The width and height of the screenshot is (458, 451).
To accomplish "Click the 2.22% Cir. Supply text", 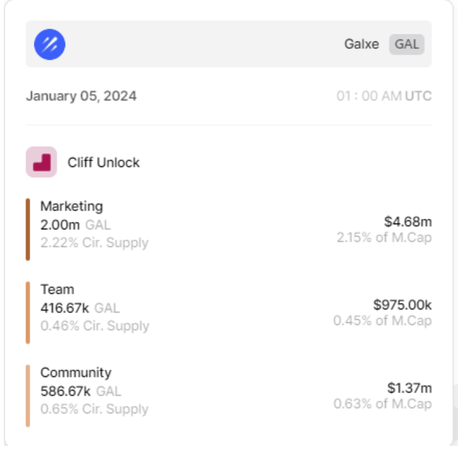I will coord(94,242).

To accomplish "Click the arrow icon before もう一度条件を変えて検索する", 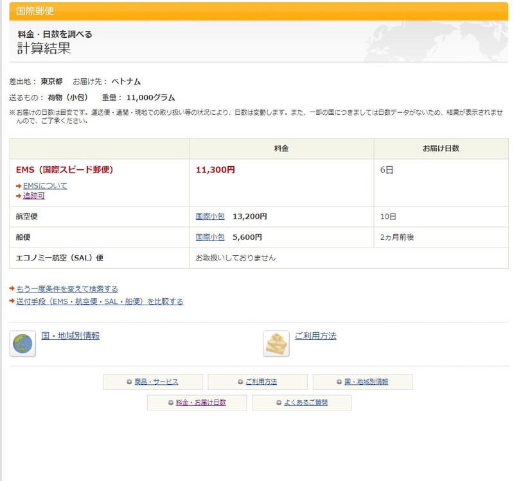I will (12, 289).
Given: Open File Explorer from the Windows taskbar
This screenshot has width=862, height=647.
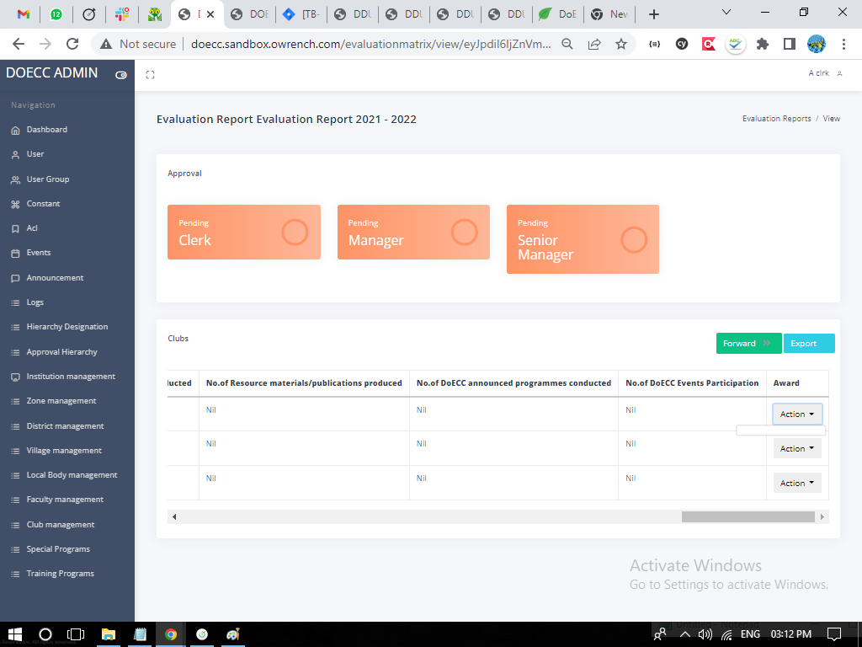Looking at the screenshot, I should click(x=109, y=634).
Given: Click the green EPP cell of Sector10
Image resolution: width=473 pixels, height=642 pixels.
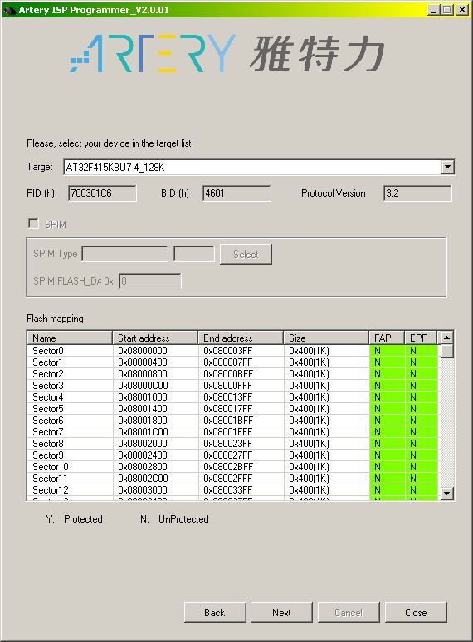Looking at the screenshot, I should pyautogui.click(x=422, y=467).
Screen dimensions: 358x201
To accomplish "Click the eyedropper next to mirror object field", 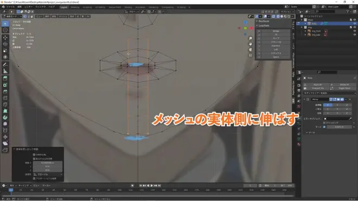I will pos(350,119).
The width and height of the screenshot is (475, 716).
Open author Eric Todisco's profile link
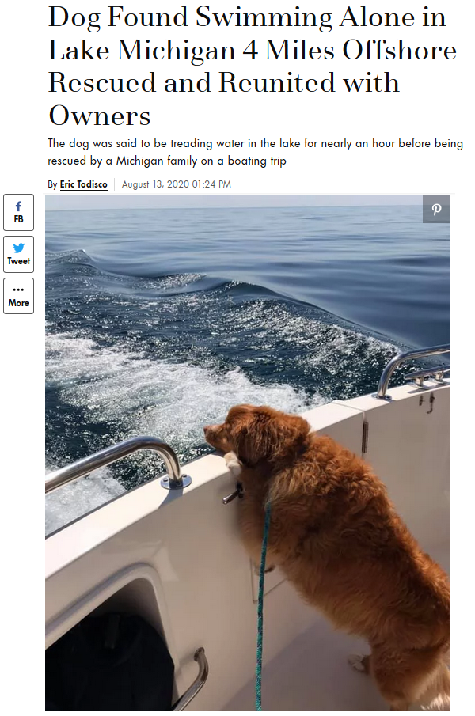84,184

* * *

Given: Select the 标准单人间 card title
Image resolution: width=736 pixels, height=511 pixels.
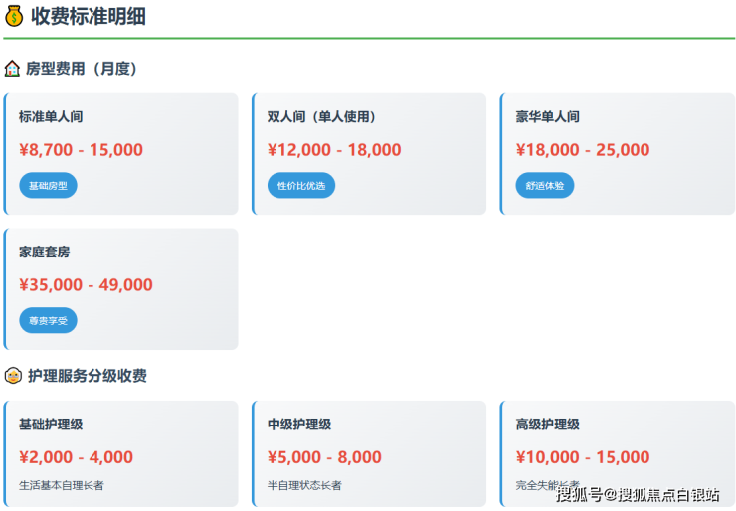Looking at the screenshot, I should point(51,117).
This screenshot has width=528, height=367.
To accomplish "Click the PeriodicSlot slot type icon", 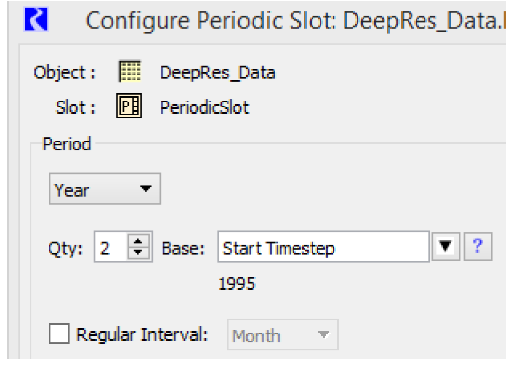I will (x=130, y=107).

---

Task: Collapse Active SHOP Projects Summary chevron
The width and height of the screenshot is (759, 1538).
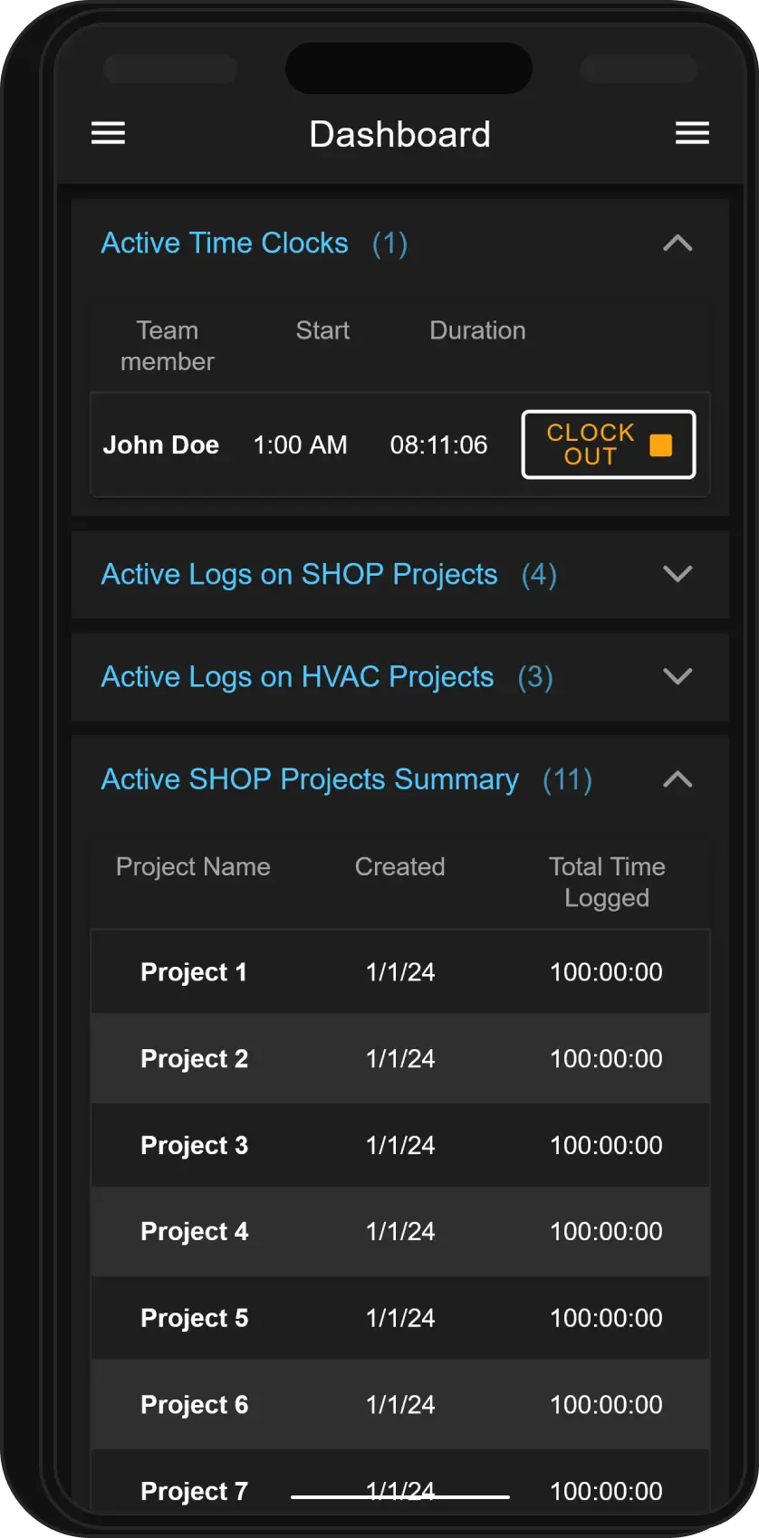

▶ **Exercise**
Show each line of the data that contains the string "Given".

▶ **Exercise solution**
Given: Open File Explorer from the Windows taskbar
Given: Click the green EPP cell of Sector10
Given: Select the 标准单人间 card title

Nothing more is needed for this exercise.